## EXERCISE:
From the records below, pull out every line that contains the string "path". Letter case is significant.

## INPUT FOR THIS TASK:

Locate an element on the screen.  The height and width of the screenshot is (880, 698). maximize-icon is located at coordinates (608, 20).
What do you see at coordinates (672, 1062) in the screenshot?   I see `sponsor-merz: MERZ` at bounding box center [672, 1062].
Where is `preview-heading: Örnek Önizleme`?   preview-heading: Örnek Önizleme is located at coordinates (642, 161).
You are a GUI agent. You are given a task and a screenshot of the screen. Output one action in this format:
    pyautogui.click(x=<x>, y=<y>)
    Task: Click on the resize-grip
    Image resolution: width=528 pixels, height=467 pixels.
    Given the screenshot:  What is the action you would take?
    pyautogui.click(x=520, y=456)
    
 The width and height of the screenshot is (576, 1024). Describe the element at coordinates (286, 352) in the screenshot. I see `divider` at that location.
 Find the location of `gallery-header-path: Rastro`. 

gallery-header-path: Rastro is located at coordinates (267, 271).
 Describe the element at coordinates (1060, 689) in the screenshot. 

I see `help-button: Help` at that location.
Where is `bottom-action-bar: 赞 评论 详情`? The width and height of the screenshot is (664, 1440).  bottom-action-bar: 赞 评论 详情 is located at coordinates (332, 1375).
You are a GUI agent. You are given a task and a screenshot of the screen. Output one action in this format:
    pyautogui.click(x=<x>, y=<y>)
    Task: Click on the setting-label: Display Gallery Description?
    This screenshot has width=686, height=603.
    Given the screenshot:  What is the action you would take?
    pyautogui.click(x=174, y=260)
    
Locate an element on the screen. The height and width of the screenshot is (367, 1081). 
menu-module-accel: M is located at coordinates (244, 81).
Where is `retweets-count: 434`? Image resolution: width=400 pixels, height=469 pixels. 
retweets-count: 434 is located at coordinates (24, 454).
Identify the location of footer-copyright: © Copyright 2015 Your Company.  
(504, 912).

## REPLY:
 Find the location of `gallery-header-path: Rastro`. 
gallery-header-path: Rastro is located at coordinates (267, 271).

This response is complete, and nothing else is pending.